You're a newly hired Data Analyst at **Olist**, Brazil's largest department store marketplace. Olist connects thousands of small businesses (sellers) with customers across Brazil through a unified e-commerce platform. Think of it as Brazil's answer to Amazon Marketplace or Etsy at scale.
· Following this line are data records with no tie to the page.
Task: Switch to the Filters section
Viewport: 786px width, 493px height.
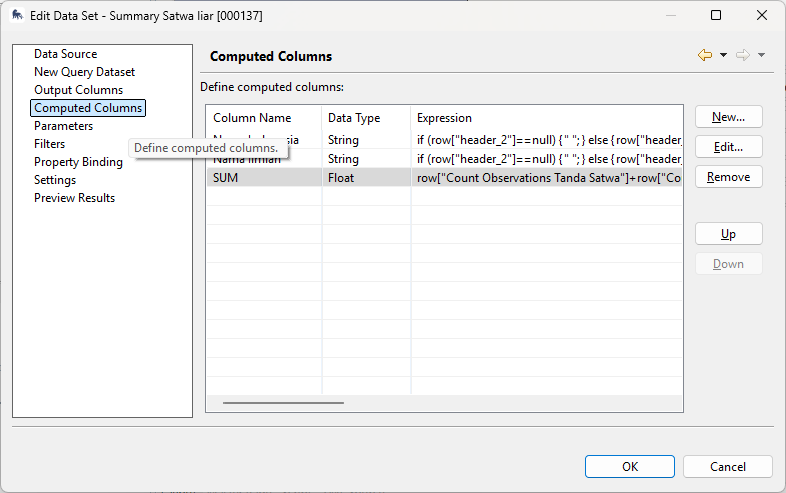Action: (x=49, y=144)
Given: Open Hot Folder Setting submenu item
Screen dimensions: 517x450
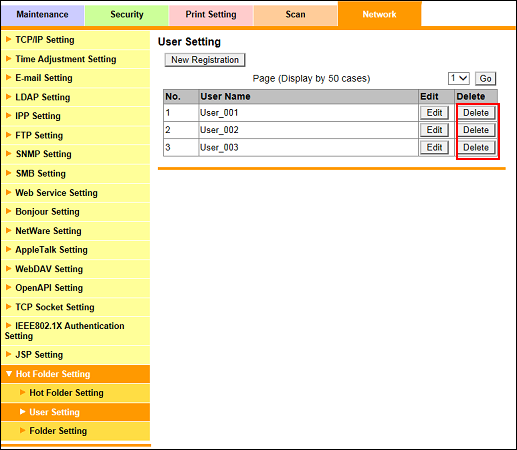Looking at the screenshot, I should point(76,393).
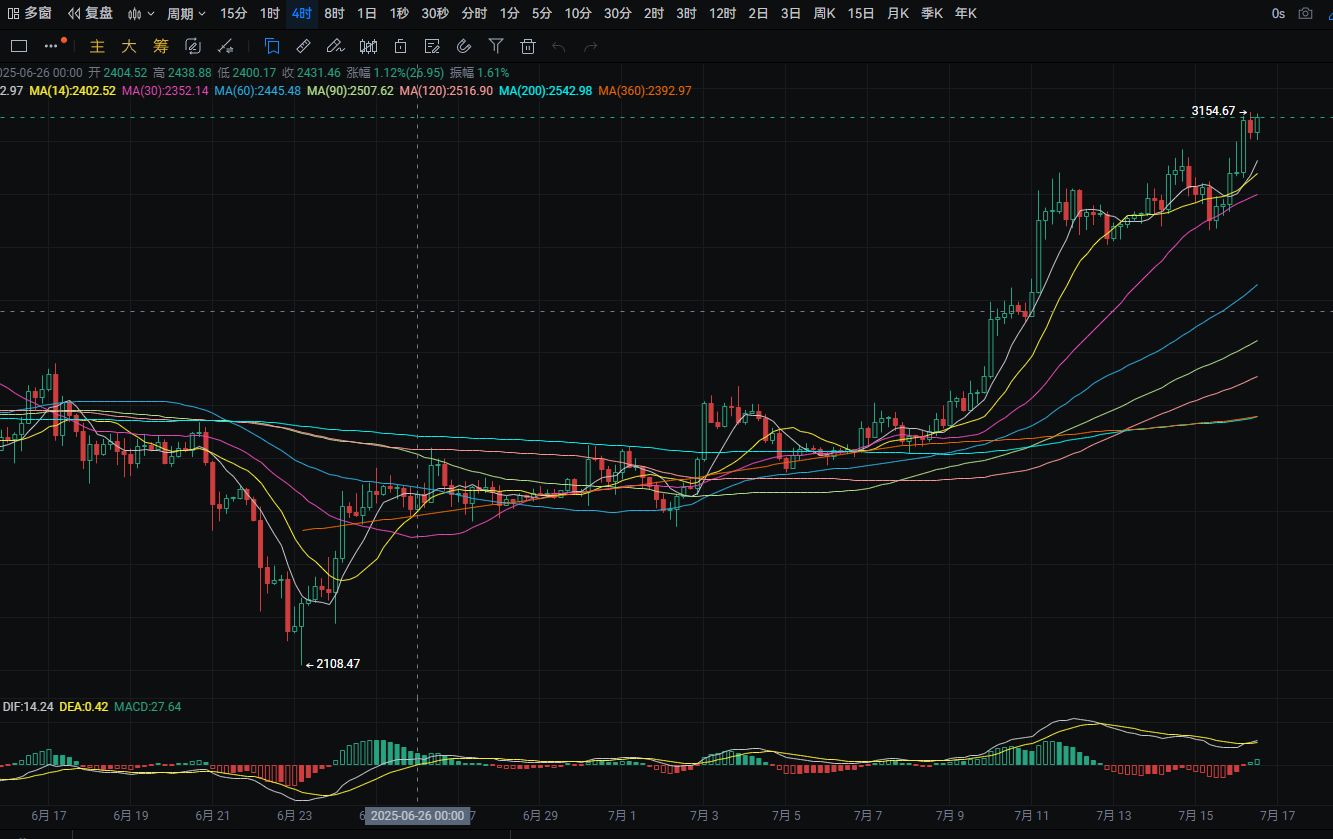Open the more options ellipsis menu
1333x839 pixels.
[x=52, y=46]
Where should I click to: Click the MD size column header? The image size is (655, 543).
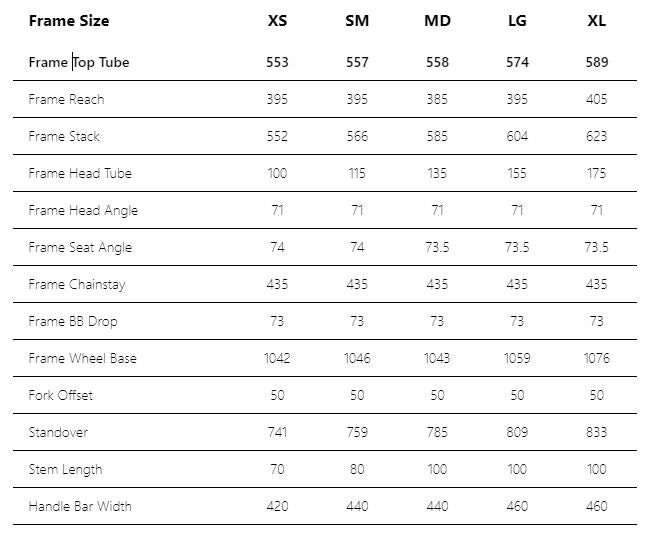coord(437,21)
You arrive Monday morning to find this email from **Paula Costa**, VP of Marketplace Operations:

---

**From:** Paula Costa <paula.costa@olist.com>  
**To:** You (Data Analytics Team)  
**Subject:** URGENT: Q4 Board Meeting Data - Due Wednesday

> Team,
>
> Our Q4 board meeting is Friday morning. I need insights on seller performance, customer behavior, and product trends to present to the executive team. The board is particularly interested in:
> 
> 1. **Revenue drivers** - which product categories are generating the most sales?
> 2. **Seller performance** - who are our top-performing sellers by state?
> 3. **Customer feedback gaps** - what percentage of orders lack reviews, and why does this matter?
> 
> I need **data-driven answers** by Wednesday EOD. Please analyze our marketplace data (2016-2018) and provide:
> - Clear SQL queries that I can verify
> - Business insights I can present to non-technical executives
> - Recommendations for action
> 
> **Context:** We're evaluating whether to expand seller recruitment in certain states, invest in review incentive programs, and potentially restructure our product category strategy. Your analysis will inform million-dollar decisions.
> 
> I'm counting on you. Let's show the board what data analytics can do.
> 
> — Paula

---

**Your Mission:** Use SQL joins, aggregations, and data analysis to answer Paula's questions and deliver actionable business insights.

---

## Setup: Load Data and Connect to DuckDB

In [None]:
# Import libraries
import duckdb
import pandas as pd
import warnings
warnings.filterwarnings('ignore')

# Connect to in-memory database
con = duckdb.connect(':memory:')

print("✅ Connected to DuckDB!")

In [None]:
# Load all necessary tables
con.execute("""
    CREATE TABLE orders AS
    SELECT * FROM '../../data/day2/block_a/olist_orders_dataset.csv'
""")

con.execute("""
    CREATE TABLE customers AS
    SELECT * FROM '../../data/day2/block_a/olist_customers_dataset.csv'
""")

con.execute("""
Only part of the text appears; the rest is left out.